Welcome, I need some support for the design of a forecast archive with Zarr

Welcome fellows of pangeo. I am reading your stuff for a long time. Thanks a lot for those great articles. Actually I am not feeling alone anymore with the pain of handling geospatial datasets.

Actually I am struggeling with my historical forecast database design and I would like to move it into Zarr format. One reason is that I am not able to acess the data by a bbox because I have chunked them according to the google maps tiles. If you find a way to merge different shaped netcdf files, feel free to answer my stackoverflow question.

Now to my question:
How should I organise the Zarr archive or archives when I want to access point forecasts e.g. for a whole year?
I am always starting with a xarray.Dataset that contains a whole run with all variables and leading forecast timesteps.

  1. model_YYYYMMDD_HH.zarr/
    In this case, I would store every run as a single Zarr Archive. Later I would loop through multiple Zarr Archives.
  2. model.zarr/
    The second option is one zarr archive for all runs, and I would tell zarr to select by a date range of runs.

It would be great if this design would work in the aws cloud as well.

I hope you have some recommendations for me. Thanks a lot in advance for your support :slight_smile:

Daniel

2 Likes

Hi @meteoDaniel and welcome to the forum!

This is a big and complex topic.

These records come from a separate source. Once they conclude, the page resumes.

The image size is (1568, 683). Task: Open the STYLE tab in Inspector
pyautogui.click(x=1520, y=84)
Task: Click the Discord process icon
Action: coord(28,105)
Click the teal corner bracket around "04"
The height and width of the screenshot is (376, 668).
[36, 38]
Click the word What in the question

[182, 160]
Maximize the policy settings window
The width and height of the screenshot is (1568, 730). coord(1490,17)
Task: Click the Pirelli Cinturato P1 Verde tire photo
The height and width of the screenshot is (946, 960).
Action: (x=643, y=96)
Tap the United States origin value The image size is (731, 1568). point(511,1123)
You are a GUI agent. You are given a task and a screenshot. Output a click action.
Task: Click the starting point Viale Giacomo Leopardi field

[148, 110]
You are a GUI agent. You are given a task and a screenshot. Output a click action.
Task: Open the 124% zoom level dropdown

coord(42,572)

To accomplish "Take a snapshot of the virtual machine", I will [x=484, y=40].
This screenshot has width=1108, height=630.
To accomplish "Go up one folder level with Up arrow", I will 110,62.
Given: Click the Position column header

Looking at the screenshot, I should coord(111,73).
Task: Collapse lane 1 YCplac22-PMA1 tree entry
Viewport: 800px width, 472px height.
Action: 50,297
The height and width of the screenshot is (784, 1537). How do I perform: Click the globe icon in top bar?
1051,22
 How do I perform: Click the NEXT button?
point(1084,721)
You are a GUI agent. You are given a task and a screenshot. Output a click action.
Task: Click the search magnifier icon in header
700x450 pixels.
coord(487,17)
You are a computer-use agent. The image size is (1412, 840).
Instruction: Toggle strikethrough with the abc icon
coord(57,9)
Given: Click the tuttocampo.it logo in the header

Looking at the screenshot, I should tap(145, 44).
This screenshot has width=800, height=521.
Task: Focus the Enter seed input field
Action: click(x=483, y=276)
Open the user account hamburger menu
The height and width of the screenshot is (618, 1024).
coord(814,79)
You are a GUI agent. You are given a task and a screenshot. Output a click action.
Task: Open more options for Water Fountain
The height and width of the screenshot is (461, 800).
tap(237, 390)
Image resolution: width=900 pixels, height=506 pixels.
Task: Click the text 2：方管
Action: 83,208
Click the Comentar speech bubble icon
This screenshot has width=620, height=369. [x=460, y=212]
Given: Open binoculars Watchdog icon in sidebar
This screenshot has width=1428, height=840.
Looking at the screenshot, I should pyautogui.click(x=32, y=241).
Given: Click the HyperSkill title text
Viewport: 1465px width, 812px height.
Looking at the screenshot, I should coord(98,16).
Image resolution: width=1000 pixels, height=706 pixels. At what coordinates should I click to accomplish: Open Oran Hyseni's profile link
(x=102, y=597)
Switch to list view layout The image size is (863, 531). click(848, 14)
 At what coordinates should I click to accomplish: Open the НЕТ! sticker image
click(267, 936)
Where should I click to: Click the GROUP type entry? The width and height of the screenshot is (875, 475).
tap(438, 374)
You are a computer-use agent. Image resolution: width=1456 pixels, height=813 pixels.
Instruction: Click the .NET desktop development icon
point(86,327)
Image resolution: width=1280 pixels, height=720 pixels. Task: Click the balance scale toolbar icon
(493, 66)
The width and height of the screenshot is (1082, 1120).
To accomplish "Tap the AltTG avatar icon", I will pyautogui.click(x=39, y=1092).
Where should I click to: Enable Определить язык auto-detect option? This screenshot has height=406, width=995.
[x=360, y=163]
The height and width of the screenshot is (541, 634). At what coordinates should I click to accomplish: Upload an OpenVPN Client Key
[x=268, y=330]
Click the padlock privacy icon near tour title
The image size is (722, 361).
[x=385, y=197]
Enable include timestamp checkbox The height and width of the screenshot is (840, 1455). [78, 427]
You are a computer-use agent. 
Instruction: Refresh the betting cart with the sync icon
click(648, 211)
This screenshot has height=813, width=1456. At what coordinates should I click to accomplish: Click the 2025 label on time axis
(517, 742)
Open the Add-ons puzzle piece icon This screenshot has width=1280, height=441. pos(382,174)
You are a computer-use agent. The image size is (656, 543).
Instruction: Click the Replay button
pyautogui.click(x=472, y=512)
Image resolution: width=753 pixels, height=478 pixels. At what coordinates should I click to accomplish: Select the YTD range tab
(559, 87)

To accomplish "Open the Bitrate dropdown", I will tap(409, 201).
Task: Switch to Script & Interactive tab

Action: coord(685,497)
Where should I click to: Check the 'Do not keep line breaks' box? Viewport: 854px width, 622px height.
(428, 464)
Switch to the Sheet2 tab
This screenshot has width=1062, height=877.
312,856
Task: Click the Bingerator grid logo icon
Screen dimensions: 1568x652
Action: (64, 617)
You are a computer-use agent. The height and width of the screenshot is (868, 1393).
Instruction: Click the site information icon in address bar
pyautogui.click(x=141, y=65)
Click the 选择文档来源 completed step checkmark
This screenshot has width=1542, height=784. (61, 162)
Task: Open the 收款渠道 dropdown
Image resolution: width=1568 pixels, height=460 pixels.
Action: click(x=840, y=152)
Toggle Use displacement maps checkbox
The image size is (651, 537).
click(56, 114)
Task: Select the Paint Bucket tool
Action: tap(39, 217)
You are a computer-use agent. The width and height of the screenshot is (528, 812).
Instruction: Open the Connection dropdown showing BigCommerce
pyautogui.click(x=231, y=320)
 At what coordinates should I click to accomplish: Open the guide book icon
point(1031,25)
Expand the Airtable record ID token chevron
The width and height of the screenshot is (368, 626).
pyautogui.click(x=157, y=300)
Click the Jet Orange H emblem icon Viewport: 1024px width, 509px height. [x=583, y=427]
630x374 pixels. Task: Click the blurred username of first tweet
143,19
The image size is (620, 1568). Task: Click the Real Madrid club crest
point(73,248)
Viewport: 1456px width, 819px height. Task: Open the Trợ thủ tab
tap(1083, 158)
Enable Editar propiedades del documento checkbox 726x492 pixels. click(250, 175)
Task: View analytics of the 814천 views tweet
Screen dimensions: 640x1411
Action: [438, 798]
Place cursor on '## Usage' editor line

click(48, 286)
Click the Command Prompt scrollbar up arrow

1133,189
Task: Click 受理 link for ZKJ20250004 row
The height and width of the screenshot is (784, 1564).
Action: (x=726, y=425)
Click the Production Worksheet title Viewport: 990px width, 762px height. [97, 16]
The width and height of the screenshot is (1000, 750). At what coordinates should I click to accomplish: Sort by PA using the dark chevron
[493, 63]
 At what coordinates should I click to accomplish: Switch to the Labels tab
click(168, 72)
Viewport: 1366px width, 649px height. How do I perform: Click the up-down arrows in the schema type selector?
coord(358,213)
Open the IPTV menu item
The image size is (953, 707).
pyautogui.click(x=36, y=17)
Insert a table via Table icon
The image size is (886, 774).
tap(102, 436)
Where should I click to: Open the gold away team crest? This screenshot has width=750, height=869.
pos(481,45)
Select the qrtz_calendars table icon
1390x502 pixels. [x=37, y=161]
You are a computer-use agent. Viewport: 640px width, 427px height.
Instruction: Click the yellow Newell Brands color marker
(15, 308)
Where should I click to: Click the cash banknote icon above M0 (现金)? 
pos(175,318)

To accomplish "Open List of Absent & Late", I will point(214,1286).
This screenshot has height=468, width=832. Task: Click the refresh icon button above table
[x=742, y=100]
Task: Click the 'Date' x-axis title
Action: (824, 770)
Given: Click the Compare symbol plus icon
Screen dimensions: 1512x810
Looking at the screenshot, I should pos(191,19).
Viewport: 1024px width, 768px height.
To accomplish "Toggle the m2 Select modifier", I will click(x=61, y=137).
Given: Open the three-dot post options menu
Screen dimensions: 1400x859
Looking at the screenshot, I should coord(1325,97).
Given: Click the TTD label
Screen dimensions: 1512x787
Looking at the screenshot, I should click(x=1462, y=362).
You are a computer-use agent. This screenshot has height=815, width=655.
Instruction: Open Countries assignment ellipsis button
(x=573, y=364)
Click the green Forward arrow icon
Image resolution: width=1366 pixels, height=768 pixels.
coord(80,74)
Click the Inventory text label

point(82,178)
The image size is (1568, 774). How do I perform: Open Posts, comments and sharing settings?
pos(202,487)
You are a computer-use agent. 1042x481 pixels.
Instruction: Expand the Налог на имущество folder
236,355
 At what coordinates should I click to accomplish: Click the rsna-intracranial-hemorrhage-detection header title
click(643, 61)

I’ll offer a few general guidelines.

Put as much as you can into a single Zarr group / Xarray dataset

This will make it easier to view and query the data. In general, we try to encourage the idea of “thinking in datasets, not files”. If you have one store for each run, you will have to merge them somehow in postprocessing. That may become annoying / slow.

However, one limitation is that Xarray cannot currently hold arrays of different shapes / dimensions in a single Dataset object. That seems related to your SO question. We are working hard on implementing a new, higher-level data structure for Xarray called Datatree which will likely help with that problem. You might want to give it a try! It is WIP but definitely useable:

Think about how you want to query the data

You said “I want to access point forecasts e.g. for a whole year?”. In Xarray, that might translate to a query like

ds.sel(lon=x, lat=y, time=slice(2020, 2021)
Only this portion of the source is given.